What to work on |
Only the text carries over: repeat the records exactly and drop the images.

Stored data:
⟨

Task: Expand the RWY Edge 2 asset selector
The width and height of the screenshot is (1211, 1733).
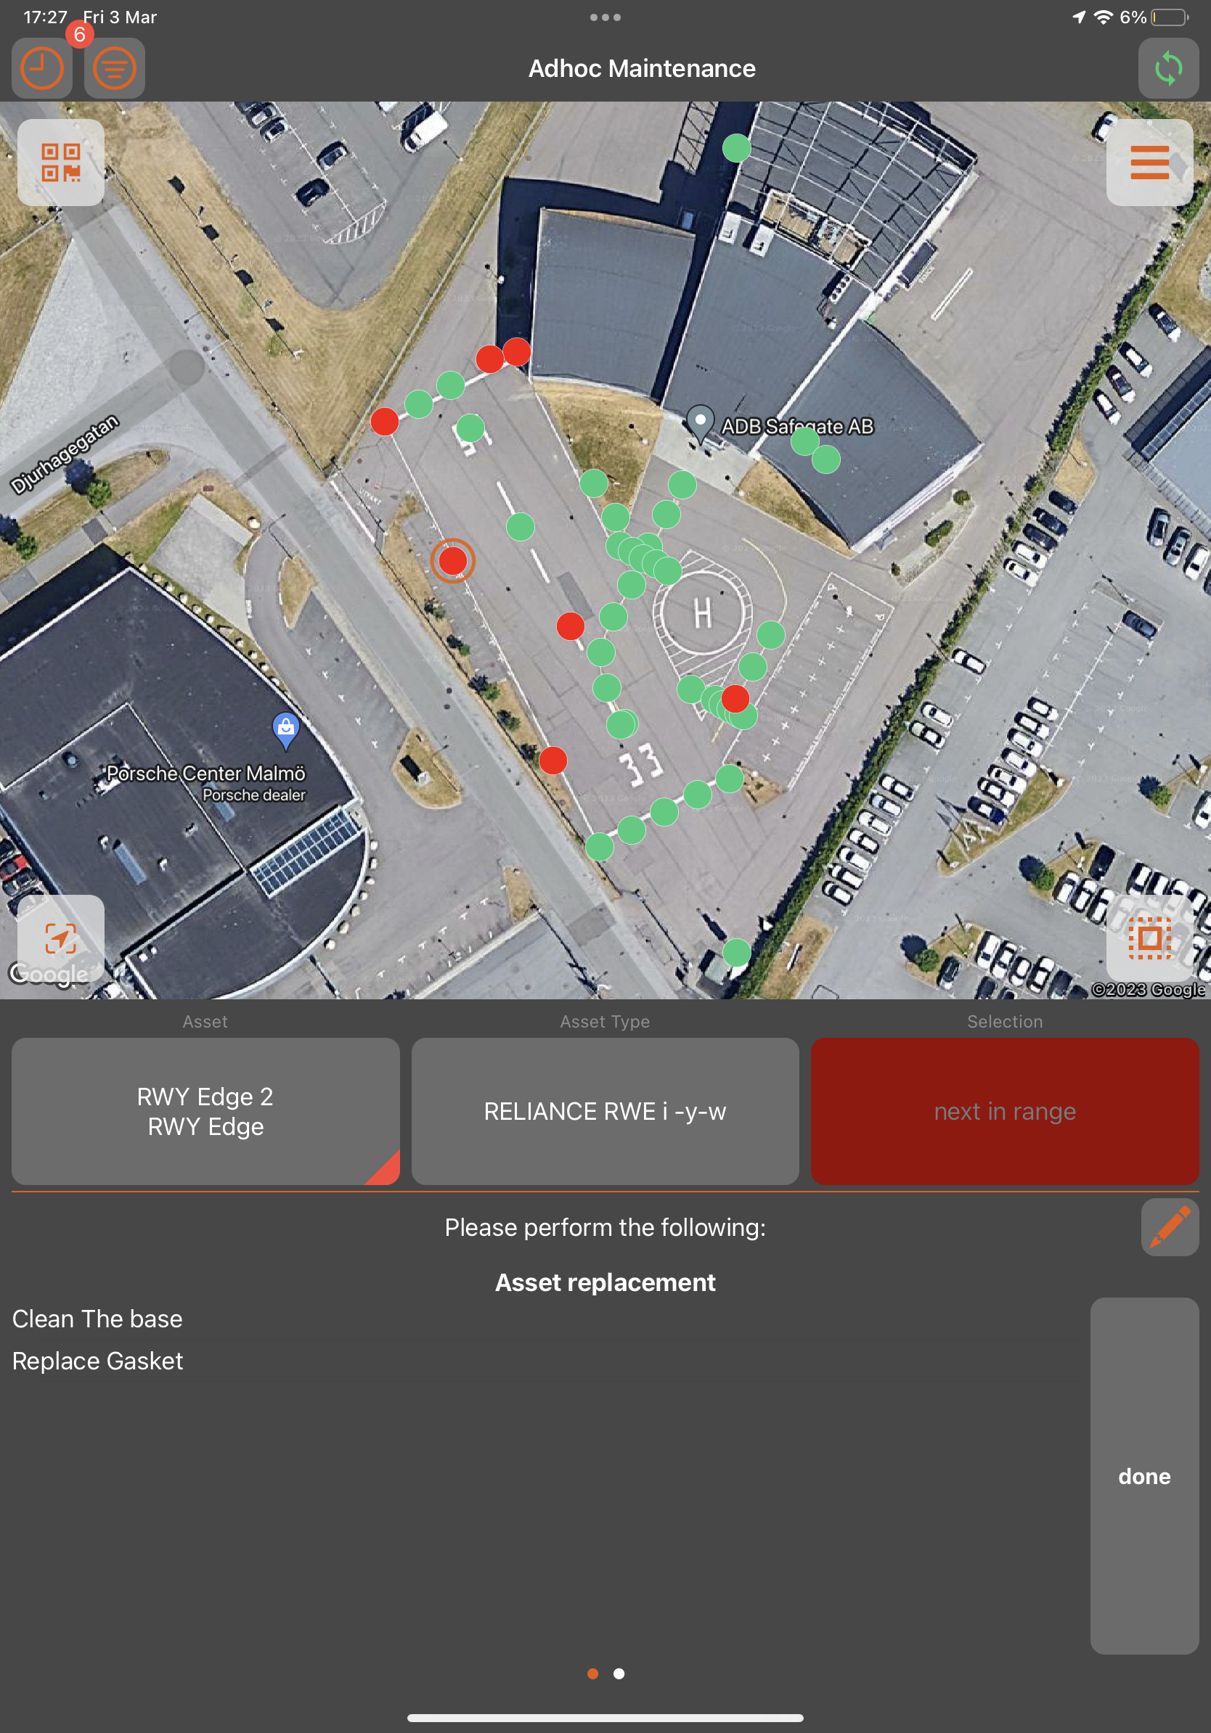Action: tap(205, 1111)
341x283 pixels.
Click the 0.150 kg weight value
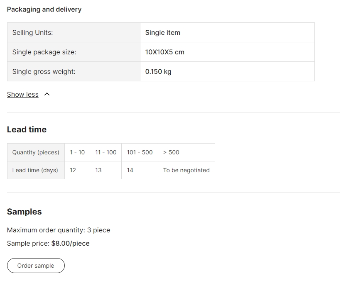158,72
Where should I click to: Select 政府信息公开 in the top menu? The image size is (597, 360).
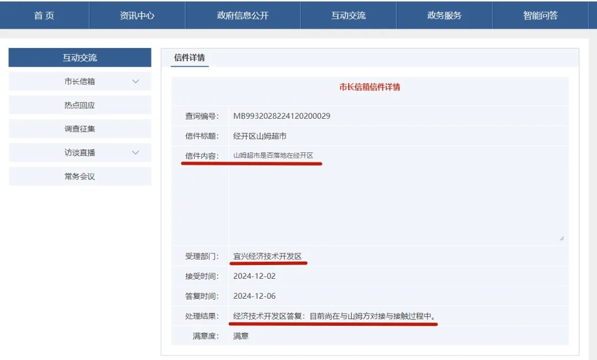[x=243, y=15]
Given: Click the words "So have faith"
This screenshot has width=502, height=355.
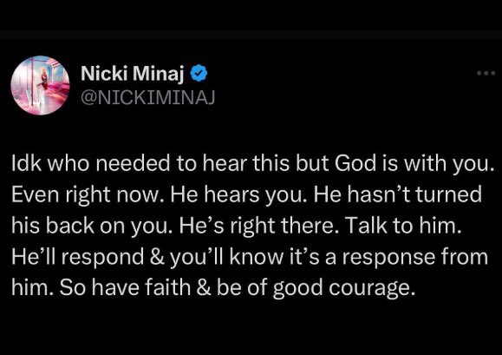Looking at the screenshot, I should 125,287.
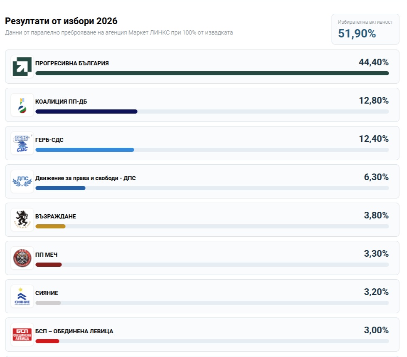Click the Коалиция ПП-ДБ party logo
407x357 pixels.
(x=22, y=105)
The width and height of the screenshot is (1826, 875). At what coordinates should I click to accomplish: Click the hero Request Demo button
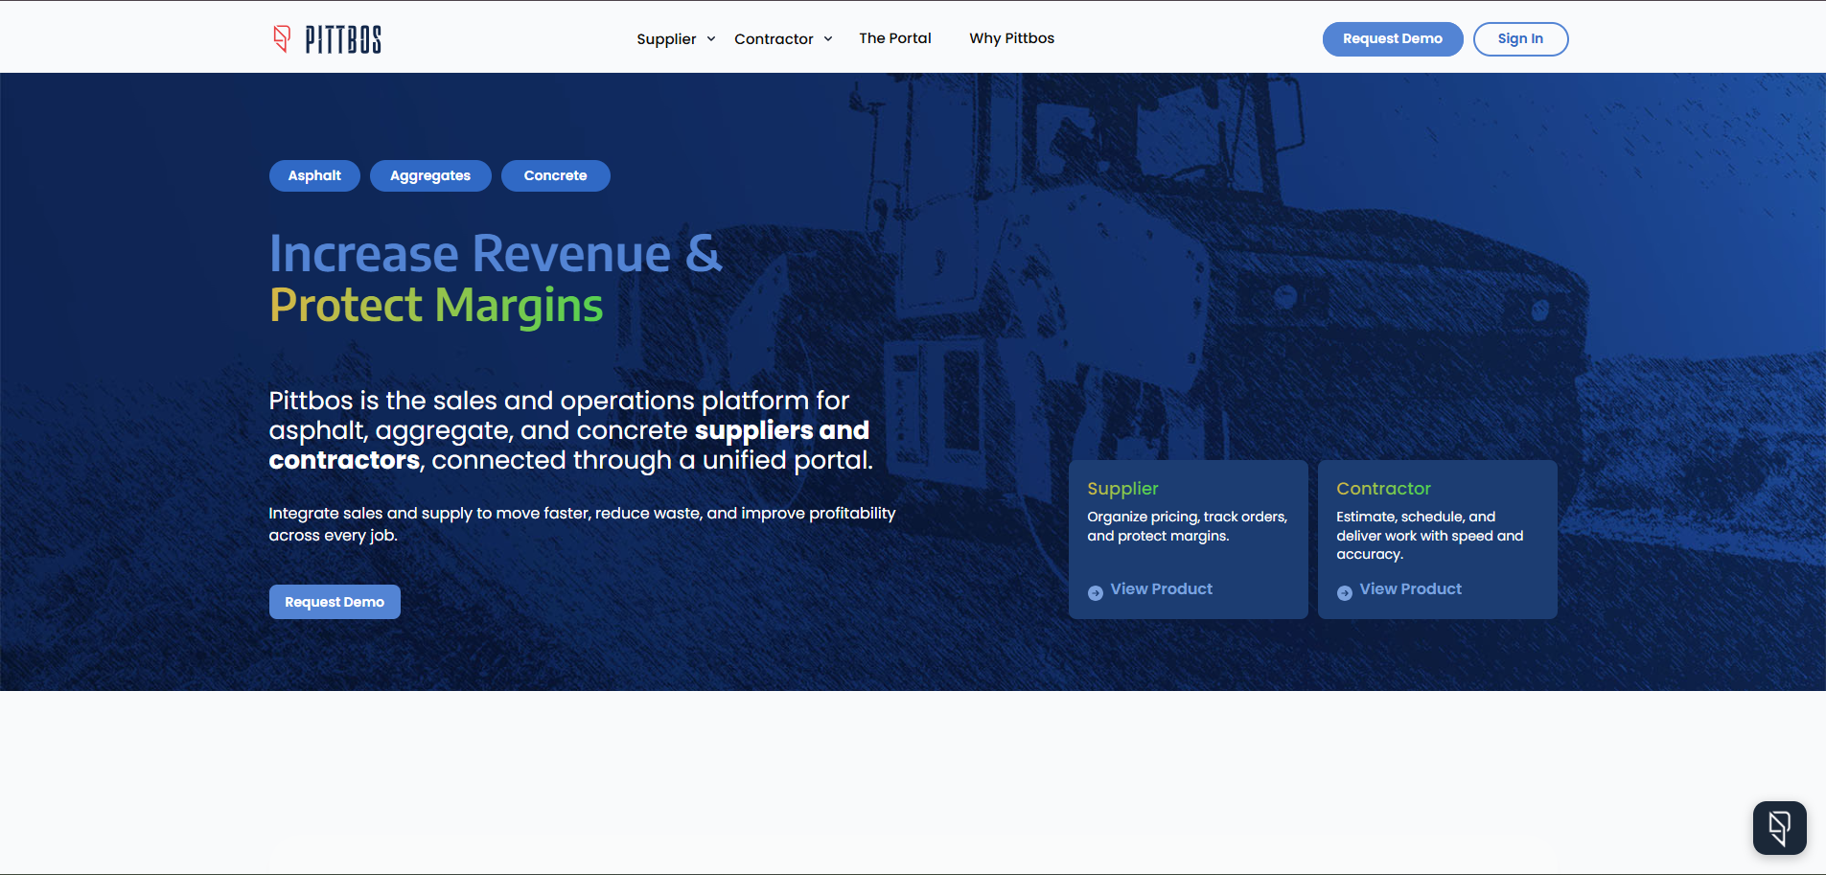[x=335, y=602]
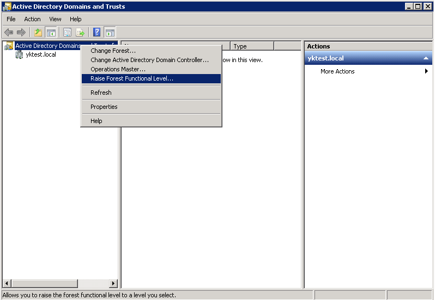Click Change Active Directory Domain Controller entry

click(149, 60)
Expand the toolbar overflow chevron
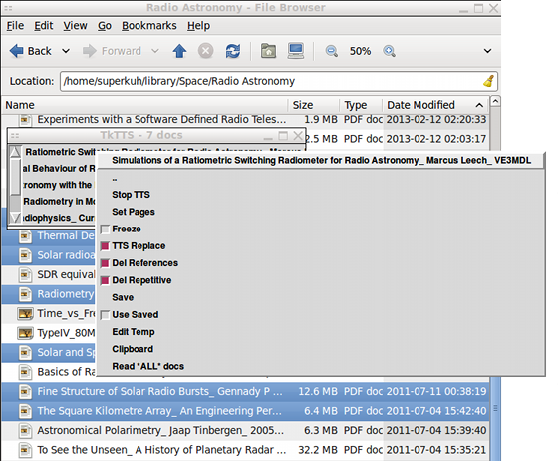The width and height of the screenshot is (558, 461). [487, 51]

⟩

Answer to this problem |
Task: Expand the RWY Edge 2 asset selector
The width and height of the screenshot is (1211, 1733).
Action: tap(205, 1111)
341x283 pixels.
Click the 0.150 kg weight value
158,72
Where should I click to: Select 政府信息公开 in the top menu? The image size is (597, 360).
[x=243, y=15]
Given: Click the words "So have faith"
This screenshot has width=502, height=355.
Looking at the screenshot, I should 125,287.
Click the Коалиция ПП-ДБ party logo
407x357 pixels.
(x=22, y=105)
The width and height of the screenshot is (1826, 875). At what coordinates should I click to accomplish: Click the hero Request Demo button
[x=335, y=602]
Click Change Active Directory Domain Controller entry

click(149, 60)
Expand the toolbar overflow chevron
The width and height of the screenshot is (558, 461). [487, 51]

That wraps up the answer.